STATED GOAL 1 → Please repeat, word for word, the stretch of the road-trip thread from "I still have my" through "isn't that great.".
STATED GOAL 2 →
For each statement, say yes or no to whether it agrees with the road-trip thread, and quote the words of the thread that decide it.
(a) The prepaid phone card found in the wallet was copyright-dated 2000.
(b) Scott5114 made a new felt setup after getting a current car.
(c) According to hbelkins, Walmart no longer sells the prepaid phone cards.

SOURCE DOCUMENT →
____________________

Just this past weekend I found, in the recesses of my wallet, an old WAL*MART/AT&T 120 minute prepaid phone card (copyright-dated 2000). These were far and away the best and most cost-effective way of making phone calls while on the road in the days before nationwide local/nationwide roaming cell-phone contracts and I made extensive use of them while on interstate roadtrips before I got my cell phone in 2004.

Are there any other little potentially iconic items that you used to take along on roadtrips that you no longer do now?

Mike


Alex

I still have a Rite-Aid prepaid phone card around here somewhere from around the same time period and for the same reason.

All of our road outings in the 90s usually involved both bringing a CB Radio and a VHS camcorder. The CB was a lot of fun and good for noting where police were setup shooting radar or sometimes for traffic.

Scott5114

For a little while I had a piece of black felt that I could velcro to the dash that would cut down on glare from the dash on the inside of the windshield. Unfortunately the summer heat melted the adhesive on the velcro, and it didn't cut down all too well on the glare anyway (now instead of vent glare, I had glare from little bits of sunlight reflecting off the felt's fibers...

I didn't bother making a new felt setup when I got my current car.
uncontrollable freak sardine salad chef

kphoger

Flimsy plastic cupholders that you stuck in the window.
Hard plastic box with dividers to hold cassette tapes (I still have cassette tapes in the car, though).
A Velcro cover/binder for my atlas.
An external antenna for the cell phone with a magnetic base to stick on the roof of the car.
Keep right except to pass.  Yes.  You.
Visit scenic Orleans County, NY!
Male pronouns, please.

Quote from: Philip K. DickIf you can control the meaning of words, you can control the people who must use them.

Alex

Quote from: kphoger on May 21, 2012, 05:14:23 PM
Hard plastic box with dividers to hold cassette tapes (I still have cassette tapes in the car, though).
A Velcro cover/binder for my atlas.
An external antenna for the cell phone with a magnetic base to stick on the roof of the car.

Had that, had that, and the external antenna was a 6' magnet-mount whip antenna for the Cobra 25 CB Radio (and later the Cobra 29 CB Radio).

hbelkins

I still have my Walmart AT&T card, and AFAIK it's still active and has minutes on it. I have used it in the recent (within the past year or so) past. It's handy for calling home from a motel where the cellphone reception isn't that great.

Walmart still sells these.


Government would be tolerable if not for politicians and bureaucrats.

Alps

For me it's the opposite, I've been gradually adding to what I have. Now I have a small tripod and a backup camera, and have started to experiment with dark materials on the dashboard to cut glare.

____________________

RECORD EXCERPTS →
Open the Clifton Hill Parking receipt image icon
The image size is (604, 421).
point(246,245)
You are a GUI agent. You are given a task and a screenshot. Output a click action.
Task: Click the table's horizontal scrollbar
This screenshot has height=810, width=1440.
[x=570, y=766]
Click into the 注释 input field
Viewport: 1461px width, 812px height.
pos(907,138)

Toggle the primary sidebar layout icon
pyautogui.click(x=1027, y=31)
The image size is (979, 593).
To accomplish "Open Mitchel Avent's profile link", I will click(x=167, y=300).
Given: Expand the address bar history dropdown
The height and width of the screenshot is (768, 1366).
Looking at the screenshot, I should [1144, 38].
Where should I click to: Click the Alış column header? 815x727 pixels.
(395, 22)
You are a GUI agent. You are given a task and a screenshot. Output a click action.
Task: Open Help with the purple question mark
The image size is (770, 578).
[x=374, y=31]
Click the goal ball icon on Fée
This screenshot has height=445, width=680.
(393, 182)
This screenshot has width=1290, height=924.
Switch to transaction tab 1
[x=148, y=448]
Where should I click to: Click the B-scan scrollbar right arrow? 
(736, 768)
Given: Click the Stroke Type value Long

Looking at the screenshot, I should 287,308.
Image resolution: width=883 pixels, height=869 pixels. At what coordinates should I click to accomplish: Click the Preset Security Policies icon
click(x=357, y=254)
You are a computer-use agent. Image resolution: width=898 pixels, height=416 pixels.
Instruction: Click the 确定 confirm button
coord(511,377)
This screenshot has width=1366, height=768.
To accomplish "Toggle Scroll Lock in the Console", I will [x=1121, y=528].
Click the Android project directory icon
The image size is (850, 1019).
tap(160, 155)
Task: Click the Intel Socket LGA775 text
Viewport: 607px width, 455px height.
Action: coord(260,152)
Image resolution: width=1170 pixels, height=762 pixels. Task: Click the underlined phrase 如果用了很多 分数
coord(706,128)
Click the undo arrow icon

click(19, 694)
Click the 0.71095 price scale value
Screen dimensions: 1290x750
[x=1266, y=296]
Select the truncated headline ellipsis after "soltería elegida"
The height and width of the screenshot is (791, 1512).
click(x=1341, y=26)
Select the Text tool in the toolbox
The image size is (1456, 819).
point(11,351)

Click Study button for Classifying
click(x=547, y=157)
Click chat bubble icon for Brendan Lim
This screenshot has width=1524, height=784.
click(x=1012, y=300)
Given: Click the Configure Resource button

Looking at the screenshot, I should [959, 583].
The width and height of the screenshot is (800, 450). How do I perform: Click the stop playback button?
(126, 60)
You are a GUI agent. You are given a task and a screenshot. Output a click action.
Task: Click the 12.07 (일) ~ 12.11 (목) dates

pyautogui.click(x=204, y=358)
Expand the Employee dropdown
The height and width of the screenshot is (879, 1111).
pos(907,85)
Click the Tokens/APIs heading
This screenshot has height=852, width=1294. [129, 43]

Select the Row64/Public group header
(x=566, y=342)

____________________

FINISHED ANSWER 1 →
I still have my Walmart AT&T card, and AFAIK it's still active and has minutes on it. I have used it in the recent (within the past year or so) past. It's handy for calling home from a motel where the cellphone reception isn't that great.

FINISHED ANSWER 2 →
(a) Yes: "an old WAL*MART/AT&T 120 minute prepaid phone card (copyright-dated 2000)"
(b) No: "I didn't bother making a new felt setup when I got my current car."
(c) No: "Walmart still sells these."